So it was that one and all are today offering their dutiful ruminations on the cosmic import of SGI's acquisition by Rackable Systems for a paltry $25 million.

This is not so complicated. SGI was a comet, soaring through the tech firmament during its brief moment of glory. But it's only one in a list of former high-flyers to come crashing back to earth, a roster that includes the likes of Novell, Borland, WordPerfect, Digital Equipment, Wang, Data General-well, you get the point. The company made mistakes, like a big bet on Intel's Itanium. Also, management was slow to respond to the emergence of lower-cost alternatives to SGI's fancy (read: expensive) computers. If Harvard's Clayton Christensen ever wants to add another chapter to his previous work on the impact of disruptive technologies, SGI offers the classic example.

But somehow, I can't muster the necessary shock, especially when you consider the hard times in Detroit. Seriously, who ever expected to see the day when General Motors--General Motors!--would totter on the verge of bankruptcy? Now that's a shock of near-existential proportion.

GM was an icon of American manufacturing while SGI briefly figured among the leading lights in the tech firmament. But the companies' twin fates underscore how right Andy Grove was about the fate of companies that fail to be sufficiently paranoid. Here's what he wrote in 1996 and it's worth repeating:

"...when it comes to business, I believe in the value of paranoia. Business success contains the seeds of its own destruction. The more successful you are, the more people want a chunk of your business and then another chunk and then another until there is nothing left."

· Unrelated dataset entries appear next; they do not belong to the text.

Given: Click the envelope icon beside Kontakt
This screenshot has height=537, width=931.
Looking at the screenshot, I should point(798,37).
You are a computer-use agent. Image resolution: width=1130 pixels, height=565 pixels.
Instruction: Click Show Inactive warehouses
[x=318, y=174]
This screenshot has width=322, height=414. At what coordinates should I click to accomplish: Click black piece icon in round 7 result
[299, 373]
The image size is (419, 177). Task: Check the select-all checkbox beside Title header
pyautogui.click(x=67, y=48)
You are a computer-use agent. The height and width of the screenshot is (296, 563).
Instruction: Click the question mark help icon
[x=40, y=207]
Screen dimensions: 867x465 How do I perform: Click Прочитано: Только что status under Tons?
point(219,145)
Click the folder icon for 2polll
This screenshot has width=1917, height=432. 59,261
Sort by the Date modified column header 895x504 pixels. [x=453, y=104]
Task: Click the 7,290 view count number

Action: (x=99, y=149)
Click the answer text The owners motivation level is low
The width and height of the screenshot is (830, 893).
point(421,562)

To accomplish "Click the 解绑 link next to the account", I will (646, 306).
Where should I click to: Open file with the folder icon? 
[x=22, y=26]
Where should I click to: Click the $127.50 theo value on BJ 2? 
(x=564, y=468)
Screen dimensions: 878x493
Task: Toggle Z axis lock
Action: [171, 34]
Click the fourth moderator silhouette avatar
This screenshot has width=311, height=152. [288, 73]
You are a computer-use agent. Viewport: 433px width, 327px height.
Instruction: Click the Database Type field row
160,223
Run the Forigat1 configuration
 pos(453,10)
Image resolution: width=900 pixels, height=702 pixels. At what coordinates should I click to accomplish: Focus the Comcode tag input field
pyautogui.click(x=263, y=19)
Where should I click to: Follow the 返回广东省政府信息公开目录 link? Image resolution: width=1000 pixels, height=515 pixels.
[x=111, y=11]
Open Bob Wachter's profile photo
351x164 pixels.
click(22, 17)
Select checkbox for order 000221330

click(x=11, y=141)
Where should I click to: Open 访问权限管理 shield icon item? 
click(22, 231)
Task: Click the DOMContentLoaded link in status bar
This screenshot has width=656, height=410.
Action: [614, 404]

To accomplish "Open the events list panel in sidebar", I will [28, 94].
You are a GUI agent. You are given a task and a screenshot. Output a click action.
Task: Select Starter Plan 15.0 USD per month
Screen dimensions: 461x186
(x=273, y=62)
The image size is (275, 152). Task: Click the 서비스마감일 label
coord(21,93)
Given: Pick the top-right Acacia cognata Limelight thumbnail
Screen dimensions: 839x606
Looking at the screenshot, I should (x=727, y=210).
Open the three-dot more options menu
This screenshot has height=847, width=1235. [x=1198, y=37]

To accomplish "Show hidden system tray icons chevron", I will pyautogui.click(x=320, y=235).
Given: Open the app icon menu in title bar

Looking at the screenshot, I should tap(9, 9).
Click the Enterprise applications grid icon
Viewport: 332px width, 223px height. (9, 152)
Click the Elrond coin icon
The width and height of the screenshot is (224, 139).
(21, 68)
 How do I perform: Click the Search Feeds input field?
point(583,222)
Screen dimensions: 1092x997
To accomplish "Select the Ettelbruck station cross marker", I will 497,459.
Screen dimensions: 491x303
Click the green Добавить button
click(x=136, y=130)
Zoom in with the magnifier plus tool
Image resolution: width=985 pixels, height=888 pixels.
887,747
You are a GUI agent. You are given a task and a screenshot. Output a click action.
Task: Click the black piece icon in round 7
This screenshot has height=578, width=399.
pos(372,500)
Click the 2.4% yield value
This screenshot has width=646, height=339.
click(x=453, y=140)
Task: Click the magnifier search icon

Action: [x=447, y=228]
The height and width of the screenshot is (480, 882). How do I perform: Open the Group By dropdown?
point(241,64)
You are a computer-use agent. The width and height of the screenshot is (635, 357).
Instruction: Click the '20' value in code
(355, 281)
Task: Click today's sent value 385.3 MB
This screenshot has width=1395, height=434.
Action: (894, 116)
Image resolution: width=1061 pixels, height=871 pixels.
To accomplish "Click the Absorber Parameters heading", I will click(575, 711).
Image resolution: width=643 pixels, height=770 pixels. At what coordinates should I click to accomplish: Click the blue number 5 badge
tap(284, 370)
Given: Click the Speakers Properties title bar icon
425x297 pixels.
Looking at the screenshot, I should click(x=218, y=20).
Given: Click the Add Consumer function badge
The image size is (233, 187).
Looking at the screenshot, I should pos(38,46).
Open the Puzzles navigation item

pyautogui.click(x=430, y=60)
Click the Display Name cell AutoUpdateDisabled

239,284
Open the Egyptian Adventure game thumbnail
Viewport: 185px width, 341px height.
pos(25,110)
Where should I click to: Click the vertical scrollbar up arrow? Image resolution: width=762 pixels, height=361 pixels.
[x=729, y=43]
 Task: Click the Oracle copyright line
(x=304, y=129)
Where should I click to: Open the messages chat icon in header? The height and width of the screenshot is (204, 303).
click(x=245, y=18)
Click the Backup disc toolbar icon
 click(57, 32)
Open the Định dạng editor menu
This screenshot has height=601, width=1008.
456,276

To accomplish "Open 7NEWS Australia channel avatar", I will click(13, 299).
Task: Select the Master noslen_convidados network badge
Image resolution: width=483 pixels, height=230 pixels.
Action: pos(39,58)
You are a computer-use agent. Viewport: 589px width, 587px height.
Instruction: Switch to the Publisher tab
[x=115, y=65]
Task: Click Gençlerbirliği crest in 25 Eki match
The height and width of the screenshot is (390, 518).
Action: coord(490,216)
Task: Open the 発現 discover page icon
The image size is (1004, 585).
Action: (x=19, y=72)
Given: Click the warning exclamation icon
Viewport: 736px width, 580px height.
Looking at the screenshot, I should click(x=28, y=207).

Amen to that and SGI proves the point in spades. Today's news should get printed out and pasted to cubicles all across the tech world. Will it? What with Silicon Valley's famous chronic self-absorption, it's anyone's guess whether any of this is going to make much of a dent. But the optimist in me wants to believe that even the most raging egos must know that all glory is fleeting.

We'll see.

Charles Cooper has covered technology and business for more than 25 years. Before joining CNET News, he worked at the Associated Press, Computer & Software News, Computer Shopper, PC Week, and ZDNet. E-mail Charlie.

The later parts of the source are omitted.